Similarly, Bardem doesn’t really look like Desi, but it is a strong performance by an actor who understands the chauvinism of the times, the volatility and sarcasm Sorkin relishes and the tendency of TV executives to underrate the temperament and brain behind the Cuban accent.
The whole story revolves around Lucy’s suspicions about Desi’s roaming ways, which frankly doesn’t fit either’s history. Their passion, mutual regard and roaming was part of their relationship.
Sorkin has taken a number of events in the lives of Lucille Ball and Desi Arnaz and jumbled them together to create his own mythology.
It is true the magazines were quick to report Desi catting around, but it’s doubtful his infidelities were so new to her to become Sorkin’s central plot point. It is also true that family loyalty led her to join the Communist Party in the 1930s when so many Americans did -- and that CBS didn’t want a pregnant Lucy to invade its biggest hit show, fodder for Sorkin as he mashes it all together to fit his bouncing one-week timeline.
Less comprehensible to me was Sorkin’s deliberate fudging of a movie history he should know well. It jumped out at me, perhaps because I may be one of the few people in the audience who has actually seen Lucy and Desi’s early Hollywood work, particularly Lucy’s serious movie role in “The Big Street” as a hatefully self-centered beauty that Henry Fonda worships.

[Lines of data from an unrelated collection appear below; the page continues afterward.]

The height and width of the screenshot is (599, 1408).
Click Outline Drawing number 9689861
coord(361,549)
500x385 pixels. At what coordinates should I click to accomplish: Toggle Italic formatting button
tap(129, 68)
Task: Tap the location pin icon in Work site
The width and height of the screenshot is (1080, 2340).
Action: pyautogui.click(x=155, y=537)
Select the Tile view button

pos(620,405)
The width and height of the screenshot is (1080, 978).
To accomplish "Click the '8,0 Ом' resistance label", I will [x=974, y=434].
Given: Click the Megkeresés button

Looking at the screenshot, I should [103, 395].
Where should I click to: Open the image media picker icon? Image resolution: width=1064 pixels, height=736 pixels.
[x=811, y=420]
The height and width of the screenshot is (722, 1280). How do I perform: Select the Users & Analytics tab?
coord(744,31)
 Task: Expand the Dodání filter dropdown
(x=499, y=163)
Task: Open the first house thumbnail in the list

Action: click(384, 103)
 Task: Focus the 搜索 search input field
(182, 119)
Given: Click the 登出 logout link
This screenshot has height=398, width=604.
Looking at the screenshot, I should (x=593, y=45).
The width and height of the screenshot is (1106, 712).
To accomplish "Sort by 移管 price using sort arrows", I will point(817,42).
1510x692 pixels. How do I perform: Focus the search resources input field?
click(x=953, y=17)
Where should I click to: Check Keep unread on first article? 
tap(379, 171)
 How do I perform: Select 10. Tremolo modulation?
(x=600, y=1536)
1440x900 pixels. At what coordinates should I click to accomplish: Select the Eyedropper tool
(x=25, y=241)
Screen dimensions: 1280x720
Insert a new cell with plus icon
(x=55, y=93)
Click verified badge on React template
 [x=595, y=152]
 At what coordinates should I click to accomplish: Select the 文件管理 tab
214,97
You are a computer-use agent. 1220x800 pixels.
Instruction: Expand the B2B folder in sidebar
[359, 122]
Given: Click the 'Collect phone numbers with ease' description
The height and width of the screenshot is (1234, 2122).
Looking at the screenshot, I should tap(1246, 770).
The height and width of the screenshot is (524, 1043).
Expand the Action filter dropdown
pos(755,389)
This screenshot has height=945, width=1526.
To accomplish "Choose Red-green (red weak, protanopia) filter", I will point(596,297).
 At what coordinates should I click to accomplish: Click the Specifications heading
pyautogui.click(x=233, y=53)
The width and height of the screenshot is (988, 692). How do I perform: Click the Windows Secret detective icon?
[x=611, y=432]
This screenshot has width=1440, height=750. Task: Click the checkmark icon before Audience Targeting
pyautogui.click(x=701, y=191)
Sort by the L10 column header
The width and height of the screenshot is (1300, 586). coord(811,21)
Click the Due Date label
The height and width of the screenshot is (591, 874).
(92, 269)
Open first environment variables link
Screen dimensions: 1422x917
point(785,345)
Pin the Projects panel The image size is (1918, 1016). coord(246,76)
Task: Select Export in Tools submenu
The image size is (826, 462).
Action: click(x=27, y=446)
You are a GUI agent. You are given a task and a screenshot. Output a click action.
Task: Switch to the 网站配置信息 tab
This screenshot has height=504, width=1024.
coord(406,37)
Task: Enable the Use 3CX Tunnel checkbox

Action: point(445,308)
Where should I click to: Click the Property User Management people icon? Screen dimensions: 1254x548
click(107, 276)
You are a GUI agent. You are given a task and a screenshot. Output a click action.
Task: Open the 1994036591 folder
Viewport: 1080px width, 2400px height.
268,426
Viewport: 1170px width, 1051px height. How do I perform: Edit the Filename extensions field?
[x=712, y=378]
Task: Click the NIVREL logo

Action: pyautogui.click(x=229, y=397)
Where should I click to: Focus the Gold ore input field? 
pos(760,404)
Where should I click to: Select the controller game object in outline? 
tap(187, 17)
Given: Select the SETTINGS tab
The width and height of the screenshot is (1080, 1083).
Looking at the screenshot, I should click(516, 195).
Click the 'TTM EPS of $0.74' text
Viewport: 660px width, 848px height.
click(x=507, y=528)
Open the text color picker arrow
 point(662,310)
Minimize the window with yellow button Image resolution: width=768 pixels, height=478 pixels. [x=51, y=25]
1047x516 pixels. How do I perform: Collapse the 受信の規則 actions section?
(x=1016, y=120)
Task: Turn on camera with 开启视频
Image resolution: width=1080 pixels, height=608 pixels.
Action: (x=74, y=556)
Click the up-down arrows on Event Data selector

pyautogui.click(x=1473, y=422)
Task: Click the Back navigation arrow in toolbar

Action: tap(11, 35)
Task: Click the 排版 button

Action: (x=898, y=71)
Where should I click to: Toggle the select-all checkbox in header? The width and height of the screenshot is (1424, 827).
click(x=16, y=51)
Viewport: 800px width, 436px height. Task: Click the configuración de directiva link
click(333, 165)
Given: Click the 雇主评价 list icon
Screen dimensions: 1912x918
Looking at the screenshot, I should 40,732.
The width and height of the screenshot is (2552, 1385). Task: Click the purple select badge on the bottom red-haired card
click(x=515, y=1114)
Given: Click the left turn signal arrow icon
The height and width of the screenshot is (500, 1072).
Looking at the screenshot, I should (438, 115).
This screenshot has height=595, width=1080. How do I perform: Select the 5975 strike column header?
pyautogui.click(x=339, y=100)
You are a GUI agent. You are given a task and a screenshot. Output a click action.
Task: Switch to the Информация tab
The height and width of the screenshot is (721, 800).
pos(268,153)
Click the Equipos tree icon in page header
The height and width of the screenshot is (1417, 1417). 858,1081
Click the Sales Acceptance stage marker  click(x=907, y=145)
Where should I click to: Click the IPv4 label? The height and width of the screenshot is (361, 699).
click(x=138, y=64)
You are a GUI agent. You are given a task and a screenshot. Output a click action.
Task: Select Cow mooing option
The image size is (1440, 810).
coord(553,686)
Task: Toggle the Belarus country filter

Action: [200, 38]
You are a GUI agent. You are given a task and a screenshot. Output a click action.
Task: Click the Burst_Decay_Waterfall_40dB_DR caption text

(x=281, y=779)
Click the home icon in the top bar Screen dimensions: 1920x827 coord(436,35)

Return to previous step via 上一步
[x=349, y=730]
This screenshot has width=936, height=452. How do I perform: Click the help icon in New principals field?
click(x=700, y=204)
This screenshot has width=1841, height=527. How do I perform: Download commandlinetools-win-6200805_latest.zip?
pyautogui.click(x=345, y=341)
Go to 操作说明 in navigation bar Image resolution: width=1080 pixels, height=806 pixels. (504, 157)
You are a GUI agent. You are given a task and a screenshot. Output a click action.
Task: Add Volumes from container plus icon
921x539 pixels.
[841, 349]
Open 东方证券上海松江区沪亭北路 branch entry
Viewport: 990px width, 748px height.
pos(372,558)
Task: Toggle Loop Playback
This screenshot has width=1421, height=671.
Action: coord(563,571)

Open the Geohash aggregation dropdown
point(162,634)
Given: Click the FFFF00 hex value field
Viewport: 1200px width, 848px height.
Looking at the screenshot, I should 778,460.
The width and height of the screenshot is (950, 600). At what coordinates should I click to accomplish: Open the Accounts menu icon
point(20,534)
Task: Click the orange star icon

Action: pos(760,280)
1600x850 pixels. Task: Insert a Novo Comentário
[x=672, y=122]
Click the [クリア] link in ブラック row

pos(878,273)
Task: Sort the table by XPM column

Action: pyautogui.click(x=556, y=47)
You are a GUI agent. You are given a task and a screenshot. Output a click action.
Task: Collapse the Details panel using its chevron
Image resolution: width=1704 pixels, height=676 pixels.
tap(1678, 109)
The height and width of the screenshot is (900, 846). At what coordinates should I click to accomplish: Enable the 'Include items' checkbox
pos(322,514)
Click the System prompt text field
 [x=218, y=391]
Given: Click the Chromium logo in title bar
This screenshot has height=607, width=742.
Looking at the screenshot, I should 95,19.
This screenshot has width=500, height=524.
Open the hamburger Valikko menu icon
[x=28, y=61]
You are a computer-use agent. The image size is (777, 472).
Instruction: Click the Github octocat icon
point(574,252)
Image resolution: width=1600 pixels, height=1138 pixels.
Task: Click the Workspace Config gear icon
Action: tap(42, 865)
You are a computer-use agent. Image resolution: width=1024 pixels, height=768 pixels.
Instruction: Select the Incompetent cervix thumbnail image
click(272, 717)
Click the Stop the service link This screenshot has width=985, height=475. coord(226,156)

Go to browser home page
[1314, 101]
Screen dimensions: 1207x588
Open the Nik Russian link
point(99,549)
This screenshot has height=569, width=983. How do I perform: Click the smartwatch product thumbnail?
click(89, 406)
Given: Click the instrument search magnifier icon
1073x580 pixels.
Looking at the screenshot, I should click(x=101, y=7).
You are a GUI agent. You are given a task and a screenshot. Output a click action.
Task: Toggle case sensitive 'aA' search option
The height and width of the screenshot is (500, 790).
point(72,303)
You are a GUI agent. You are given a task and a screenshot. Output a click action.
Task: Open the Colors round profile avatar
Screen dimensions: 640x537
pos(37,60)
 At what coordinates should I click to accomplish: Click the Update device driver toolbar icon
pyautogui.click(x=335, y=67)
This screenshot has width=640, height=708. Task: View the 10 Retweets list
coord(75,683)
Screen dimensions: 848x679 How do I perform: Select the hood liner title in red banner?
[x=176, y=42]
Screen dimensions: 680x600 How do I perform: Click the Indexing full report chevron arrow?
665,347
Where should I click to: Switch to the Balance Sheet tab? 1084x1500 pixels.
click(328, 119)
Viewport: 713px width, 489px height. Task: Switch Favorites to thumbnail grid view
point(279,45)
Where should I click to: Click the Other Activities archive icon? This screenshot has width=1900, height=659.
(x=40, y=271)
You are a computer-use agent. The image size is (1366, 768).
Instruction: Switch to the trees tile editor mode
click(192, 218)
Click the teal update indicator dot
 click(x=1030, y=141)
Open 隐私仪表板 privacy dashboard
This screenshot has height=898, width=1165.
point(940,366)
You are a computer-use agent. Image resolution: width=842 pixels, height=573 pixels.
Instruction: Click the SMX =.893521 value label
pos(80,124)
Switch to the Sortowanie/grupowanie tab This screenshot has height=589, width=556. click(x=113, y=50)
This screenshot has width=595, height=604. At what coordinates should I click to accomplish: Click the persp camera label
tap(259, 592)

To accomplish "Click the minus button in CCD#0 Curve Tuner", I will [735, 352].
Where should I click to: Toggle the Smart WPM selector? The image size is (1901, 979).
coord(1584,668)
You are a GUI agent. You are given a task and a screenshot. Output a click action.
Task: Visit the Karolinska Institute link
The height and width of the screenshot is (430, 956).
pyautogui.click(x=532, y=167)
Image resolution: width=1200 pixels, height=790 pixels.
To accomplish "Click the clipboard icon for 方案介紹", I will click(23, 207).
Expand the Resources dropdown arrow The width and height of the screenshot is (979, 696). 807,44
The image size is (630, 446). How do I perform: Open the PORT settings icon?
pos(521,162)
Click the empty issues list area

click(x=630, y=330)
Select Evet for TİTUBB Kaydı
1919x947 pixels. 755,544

As good as she was, it did lead RKO to drop her contract (ironically the studio she and Desi owned 15 years later), but Sorkin spends a lot of screen time insulting Judy Holliday as one of her rivals for the role, while Judy had not even had her first Broadway hit in 1942 when “Big Street” was released. He mentions Rita Hayworth and Joan Crawford as Lucy’s rivals for the role, but in truth it was more likely Jean Arthur and Barbara Stanwyck in a film that has the Frank Capra aura around it but failed to excite the box office.
These constant Sorkin digs at Holliday made me wonder if Lucy really hated the comedienne – and then I remembered both in the 1950s had been called before the blacklist committee (HUAC, a key plot element) that Lucy got a clear stamp of approval from -- as did Holliday, who later admitted she just pretended to be the dumb blond of “Born Yesterday” to escape. But that is a heck of thin stick for Sorkin to waste so much screen time on. The Holliday references seem dragged in and make you wonder what else was fabricated, including Desi's escape from Cuba.
Like most Sorkin creations, this is eminently watchable yet frustrating in how many conversations are just showing off the writer’s ability to keep our attention without advancing anything. Some of the performances as worth noting, but a central theme – suggesting Lucy ought to be holding master classes in comedic analysis – becomes a stretch in believability that Kidman neatly dances her way through. Sorkin’s camera also dances with black and white evocations of the original sitcom.
Being the Ricardos is at movie theaters or available with membership in Amazon Prime.